Prague prolonge la location de 14 avions Gripen dans des conditions plus avantageuses

N’ayant pas les moyens d’acquérir de nouveaux avions de combat pour remplacer ses vieux MiG-21, la République tchèque prit la décision, en 2004, d’en louer auprès du constructeur Saab, après accord avec le gouvernement suédois. Le contrat prévoyait donc un crédit-bail de 10 ans portant sur 14 appareils de type JAS-39 Gripen, dont 2 biplaces pour un montant de 20 milliards de couronnes tchèques (environ 730 millions d’euros au taux de change actuel).

En 2012, le gouvernement tchèque, voyant l’échéance arriver, s’était sans tarder inquiété de la suite. N’ayant toujours pas les moyens d’acheter des avions de combat, la seule solution était de reconduire le contrat avec Saab. Seulement, Prague souhaitait obtenir quand même un rabais. Normal étant donné que la valeur des appareils loués n’était forcément plus la même qu’au départ, le temps faisant son oeuvre.

Sauf que, pour l’industriel suédois, il n’en était pas question. « Si cette attitude non coopérative et assez surprenante pour moi perdure, le contrat arrivera fin 2014 à son expiration et un appel d’offres sera lancé », avait déclaré, à l’époque, Petr Necas, alors Premier ministre. « En ce moment, je n’arrive pas à imaginer l’armée tchèque sans supersoniques, mais le fournisseur risque de nous pousser jusqu’à la situation où il ne s’agira plus de Gripen », avait-il ajouté. Dans cette affaire, étant entendu que, de toutes les façons, Prague n’avait pas les moyens de ses menaces, Saab avait toutes les cartes en main.

Finalement, un accord a été trouvé entre les deux parties. Ce qui évitera à Saab de se retrouver avec 14 Gripen sur les bras et de voir priver d’une rente annuelle, même amoindrie. Ainsi, selon le gouvernement tchèque, le contrat de location des 14 appareils a été reconduit jusqu’en 2027, avec une possibilité de le prolonger de 2 ans de plus.

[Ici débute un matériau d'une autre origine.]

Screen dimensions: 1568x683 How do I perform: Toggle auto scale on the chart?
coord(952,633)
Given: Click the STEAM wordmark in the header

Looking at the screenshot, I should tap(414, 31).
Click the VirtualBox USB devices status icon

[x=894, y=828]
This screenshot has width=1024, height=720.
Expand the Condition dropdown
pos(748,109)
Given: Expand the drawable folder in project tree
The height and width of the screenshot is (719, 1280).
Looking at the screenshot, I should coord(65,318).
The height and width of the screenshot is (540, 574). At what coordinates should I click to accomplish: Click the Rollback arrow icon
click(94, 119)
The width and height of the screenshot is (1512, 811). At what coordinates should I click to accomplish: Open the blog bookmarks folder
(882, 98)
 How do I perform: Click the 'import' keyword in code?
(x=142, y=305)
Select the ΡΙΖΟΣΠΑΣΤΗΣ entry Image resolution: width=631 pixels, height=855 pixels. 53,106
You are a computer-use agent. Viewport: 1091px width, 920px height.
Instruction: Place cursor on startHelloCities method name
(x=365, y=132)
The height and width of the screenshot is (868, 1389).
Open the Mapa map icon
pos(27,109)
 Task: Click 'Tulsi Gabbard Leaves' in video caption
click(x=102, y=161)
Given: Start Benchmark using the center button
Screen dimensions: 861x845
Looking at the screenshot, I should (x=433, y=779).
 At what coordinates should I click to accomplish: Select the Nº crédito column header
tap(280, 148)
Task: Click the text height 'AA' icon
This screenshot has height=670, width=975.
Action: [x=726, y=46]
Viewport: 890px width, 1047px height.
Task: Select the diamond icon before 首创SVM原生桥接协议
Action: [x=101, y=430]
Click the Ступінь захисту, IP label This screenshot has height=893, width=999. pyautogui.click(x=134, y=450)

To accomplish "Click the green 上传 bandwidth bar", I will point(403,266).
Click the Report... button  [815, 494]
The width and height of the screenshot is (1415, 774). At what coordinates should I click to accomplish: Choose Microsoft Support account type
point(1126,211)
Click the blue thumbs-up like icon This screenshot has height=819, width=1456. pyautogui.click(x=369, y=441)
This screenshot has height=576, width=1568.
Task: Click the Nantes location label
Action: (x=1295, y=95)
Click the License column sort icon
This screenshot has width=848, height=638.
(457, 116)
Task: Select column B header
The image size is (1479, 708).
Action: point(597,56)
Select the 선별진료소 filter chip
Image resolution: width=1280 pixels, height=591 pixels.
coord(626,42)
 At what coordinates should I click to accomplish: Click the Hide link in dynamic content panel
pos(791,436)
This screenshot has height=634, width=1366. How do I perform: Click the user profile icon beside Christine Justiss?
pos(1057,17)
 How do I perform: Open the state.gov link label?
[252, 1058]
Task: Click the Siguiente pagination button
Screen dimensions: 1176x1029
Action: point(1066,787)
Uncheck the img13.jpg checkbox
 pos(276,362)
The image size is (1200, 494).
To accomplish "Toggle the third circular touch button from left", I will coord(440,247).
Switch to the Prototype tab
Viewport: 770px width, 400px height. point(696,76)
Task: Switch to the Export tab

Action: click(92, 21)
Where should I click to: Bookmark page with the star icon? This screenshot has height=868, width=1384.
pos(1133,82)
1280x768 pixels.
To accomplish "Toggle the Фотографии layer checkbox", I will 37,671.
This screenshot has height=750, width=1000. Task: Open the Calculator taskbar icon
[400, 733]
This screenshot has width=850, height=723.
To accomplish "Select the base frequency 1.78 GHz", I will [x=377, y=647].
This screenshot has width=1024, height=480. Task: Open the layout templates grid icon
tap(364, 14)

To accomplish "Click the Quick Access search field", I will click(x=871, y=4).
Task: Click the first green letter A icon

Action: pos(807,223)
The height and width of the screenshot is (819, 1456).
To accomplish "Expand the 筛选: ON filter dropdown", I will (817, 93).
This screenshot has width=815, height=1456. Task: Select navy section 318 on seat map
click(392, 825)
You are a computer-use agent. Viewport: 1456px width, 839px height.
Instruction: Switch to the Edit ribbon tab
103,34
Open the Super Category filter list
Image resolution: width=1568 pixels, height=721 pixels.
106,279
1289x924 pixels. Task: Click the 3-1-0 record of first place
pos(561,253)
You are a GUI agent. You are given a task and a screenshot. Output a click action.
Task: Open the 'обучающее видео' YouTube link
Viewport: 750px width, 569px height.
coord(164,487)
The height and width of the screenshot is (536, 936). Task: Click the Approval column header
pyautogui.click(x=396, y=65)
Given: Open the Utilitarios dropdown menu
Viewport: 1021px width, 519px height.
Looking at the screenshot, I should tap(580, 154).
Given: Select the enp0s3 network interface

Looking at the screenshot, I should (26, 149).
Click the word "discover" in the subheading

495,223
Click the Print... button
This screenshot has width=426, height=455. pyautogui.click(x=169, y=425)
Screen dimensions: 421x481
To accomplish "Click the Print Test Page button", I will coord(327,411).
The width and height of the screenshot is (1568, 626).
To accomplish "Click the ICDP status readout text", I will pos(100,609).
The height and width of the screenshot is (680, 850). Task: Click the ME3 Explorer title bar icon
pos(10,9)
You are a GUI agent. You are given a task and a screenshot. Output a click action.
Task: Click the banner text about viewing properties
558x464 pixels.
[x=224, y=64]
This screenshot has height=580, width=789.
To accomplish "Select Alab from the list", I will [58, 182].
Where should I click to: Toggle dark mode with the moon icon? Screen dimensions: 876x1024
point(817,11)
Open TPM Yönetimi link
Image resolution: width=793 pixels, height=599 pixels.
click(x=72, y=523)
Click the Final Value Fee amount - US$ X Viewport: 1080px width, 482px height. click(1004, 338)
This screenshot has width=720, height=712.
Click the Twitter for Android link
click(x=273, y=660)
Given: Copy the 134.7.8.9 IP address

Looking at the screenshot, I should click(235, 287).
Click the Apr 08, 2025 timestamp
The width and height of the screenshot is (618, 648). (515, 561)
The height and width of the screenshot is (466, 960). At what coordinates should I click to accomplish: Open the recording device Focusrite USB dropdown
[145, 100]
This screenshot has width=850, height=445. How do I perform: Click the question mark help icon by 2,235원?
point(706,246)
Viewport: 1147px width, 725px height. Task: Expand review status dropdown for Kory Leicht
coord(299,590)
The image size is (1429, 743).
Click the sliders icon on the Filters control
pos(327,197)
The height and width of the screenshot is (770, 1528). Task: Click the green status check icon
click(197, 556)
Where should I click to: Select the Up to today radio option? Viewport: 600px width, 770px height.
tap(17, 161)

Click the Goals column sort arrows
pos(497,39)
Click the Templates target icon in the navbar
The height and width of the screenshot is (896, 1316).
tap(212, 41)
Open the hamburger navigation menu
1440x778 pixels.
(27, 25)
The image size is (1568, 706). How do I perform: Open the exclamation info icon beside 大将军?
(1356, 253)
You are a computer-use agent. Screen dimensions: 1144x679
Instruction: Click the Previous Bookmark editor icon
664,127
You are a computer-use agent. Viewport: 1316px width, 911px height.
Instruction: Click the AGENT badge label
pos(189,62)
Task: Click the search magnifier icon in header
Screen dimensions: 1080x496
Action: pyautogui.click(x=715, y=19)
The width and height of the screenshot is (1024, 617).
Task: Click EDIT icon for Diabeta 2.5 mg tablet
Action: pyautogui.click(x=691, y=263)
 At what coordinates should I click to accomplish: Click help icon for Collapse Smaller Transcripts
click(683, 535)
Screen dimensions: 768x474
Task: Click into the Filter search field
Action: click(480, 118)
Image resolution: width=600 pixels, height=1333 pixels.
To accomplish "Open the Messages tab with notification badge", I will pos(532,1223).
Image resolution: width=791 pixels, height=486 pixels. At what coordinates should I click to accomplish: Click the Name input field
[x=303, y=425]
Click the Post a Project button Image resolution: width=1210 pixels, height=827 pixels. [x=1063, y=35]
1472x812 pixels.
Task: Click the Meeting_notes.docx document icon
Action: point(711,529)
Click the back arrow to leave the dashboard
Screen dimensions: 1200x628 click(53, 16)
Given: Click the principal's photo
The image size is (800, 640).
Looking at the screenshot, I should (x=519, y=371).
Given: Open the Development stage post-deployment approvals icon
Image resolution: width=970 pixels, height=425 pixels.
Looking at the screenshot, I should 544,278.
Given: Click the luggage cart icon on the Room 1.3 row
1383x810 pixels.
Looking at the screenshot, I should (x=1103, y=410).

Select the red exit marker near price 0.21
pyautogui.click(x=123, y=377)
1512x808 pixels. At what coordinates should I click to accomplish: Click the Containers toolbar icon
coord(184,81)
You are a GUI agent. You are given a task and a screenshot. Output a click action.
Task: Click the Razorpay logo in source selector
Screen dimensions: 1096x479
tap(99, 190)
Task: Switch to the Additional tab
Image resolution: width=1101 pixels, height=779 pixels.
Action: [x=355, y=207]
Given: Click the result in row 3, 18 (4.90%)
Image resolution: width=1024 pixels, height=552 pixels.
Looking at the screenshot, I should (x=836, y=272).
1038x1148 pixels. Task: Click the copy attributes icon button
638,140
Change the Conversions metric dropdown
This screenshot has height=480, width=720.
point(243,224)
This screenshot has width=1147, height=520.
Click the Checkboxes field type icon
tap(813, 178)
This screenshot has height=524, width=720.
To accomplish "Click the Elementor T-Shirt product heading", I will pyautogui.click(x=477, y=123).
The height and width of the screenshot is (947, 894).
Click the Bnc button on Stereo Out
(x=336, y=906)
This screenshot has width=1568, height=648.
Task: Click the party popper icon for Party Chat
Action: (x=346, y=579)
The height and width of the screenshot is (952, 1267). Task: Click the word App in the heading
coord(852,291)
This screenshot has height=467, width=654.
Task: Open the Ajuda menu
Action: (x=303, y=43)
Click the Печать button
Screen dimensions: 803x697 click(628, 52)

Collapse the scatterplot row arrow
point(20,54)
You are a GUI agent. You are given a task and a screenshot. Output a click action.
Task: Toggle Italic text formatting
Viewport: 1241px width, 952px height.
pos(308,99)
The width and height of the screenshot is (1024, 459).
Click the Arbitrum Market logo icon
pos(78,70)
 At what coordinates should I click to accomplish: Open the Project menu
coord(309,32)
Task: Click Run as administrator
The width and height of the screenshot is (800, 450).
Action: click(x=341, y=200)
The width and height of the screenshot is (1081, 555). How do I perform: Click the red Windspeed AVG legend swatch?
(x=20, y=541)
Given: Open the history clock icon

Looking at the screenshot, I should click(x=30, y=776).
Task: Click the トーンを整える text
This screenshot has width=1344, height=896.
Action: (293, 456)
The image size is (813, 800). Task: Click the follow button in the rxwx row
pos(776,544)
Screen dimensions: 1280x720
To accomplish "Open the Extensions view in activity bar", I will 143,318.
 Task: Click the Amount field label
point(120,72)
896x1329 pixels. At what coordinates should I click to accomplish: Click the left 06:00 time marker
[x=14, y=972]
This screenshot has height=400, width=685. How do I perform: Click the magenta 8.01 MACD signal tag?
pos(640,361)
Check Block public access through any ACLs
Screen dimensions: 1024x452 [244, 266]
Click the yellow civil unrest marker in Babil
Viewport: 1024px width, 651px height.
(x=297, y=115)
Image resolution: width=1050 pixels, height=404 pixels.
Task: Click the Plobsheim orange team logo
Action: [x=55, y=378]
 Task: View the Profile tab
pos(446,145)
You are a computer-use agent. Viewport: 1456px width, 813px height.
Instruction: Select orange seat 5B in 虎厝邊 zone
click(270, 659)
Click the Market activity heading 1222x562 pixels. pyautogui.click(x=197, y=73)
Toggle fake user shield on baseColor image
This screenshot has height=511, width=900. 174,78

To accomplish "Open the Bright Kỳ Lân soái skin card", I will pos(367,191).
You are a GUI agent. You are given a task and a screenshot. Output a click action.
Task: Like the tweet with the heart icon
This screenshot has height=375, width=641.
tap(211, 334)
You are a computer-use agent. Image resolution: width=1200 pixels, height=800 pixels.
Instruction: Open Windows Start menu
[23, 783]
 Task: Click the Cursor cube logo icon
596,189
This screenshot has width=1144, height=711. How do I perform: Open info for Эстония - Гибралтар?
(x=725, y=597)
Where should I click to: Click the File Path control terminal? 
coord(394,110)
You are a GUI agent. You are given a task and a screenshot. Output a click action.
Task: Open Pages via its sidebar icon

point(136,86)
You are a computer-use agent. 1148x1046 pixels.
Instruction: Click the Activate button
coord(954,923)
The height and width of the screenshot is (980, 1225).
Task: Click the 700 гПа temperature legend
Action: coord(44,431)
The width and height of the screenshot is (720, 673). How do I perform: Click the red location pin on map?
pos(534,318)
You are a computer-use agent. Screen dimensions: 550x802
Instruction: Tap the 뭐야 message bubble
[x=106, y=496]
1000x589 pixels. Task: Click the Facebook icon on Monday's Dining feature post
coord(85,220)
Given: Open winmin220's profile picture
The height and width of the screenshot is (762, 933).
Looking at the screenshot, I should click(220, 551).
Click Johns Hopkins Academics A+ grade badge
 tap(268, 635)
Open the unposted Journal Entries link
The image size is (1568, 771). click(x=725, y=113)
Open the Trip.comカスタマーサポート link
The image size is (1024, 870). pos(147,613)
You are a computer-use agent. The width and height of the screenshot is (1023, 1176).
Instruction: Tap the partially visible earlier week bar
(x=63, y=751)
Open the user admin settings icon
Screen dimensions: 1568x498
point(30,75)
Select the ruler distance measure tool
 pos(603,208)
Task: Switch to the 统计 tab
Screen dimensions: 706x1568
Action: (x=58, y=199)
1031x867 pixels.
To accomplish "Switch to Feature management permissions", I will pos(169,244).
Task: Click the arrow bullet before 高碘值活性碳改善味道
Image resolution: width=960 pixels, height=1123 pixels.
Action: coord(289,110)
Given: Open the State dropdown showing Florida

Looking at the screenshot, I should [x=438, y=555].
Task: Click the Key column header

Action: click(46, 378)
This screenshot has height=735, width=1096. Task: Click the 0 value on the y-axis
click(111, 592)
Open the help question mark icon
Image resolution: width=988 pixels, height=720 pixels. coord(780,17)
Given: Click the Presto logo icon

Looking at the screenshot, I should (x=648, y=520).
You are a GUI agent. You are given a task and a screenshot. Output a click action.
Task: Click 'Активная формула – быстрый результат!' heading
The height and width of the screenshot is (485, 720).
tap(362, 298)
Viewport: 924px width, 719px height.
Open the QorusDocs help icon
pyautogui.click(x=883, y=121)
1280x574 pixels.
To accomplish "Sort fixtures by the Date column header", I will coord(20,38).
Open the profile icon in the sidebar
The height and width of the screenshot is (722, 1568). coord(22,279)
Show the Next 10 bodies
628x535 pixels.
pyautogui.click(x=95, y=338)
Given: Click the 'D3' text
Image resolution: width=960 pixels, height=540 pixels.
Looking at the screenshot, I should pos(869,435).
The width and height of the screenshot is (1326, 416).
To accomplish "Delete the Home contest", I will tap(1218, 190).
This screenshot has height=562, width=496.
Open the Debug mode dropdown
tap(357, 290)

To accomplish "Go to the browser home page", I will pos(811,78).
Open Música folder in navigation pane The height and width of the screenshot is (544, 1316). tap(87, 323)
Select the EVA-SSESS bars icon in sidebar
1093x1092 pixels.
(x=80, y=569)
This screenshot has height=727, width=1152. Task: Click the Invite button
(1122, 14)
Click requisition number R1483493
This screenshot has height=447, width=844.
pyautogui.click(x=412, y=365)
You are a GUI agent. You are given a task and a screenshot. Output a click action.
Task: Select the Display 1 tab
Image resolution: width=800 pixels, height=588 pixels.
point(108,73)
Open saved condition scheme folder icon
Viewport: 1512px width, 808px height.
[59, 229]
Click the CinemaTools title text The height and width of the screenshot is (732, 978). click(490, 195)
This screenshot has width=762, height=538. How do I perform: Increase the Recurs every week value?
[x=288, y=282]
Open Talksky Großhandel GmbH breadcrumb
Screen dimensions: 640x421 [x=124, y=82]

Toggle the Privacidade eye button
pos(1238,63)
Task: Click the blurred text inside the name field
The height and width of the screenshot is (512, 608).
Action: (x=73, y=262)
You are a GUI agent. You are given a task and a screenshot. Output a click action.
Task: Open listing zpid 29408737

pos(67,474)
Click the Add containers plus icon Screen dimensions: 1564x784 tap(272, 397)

« Prague va désormais payer 1,7 milliard de couronnes (621.500 euros) par an », a indiqué,  le 12 mars, le ministre tchèque de la Défense, Martin Stropnicky, selon qui le contrat comprend également la modernisation des Gripen ainsi que la formation et l’entraînement de 25 pilotes et de 90 techniciens.

Pourquoi Saab a lâché autant de lest? L’explication est sans doute à aller chercher du côté de la Slovaquie, où il est également question de louer des avions de combat en remplacement des MiG-29 utilisés par ses forces aériennes. Or, Bratislava et Prague envisagent de créer un escadron de combat commun. Du coup, pour des raisons de maintenance et de logistique, le constructeur suédois apparaît donc bien placé pour ravir un nouveau contrat.

Au total, 166 Gripen ont été mis en service dans le monde, dont 100 en Suède, 26 en Afrique du Sud, 14 en Hongrie, 12 en Thaïlande et donc 14 en République tchèque. En outre, Saab a remporté l’appel d’offres brésiliens (36 unités) aux dépens du Rafale de Dassault et du F-18 Super Hornet de Boeing et devrait livrer, sous réserve du résultat d’une votation, 22 appareils (version E/F) à la Suisse.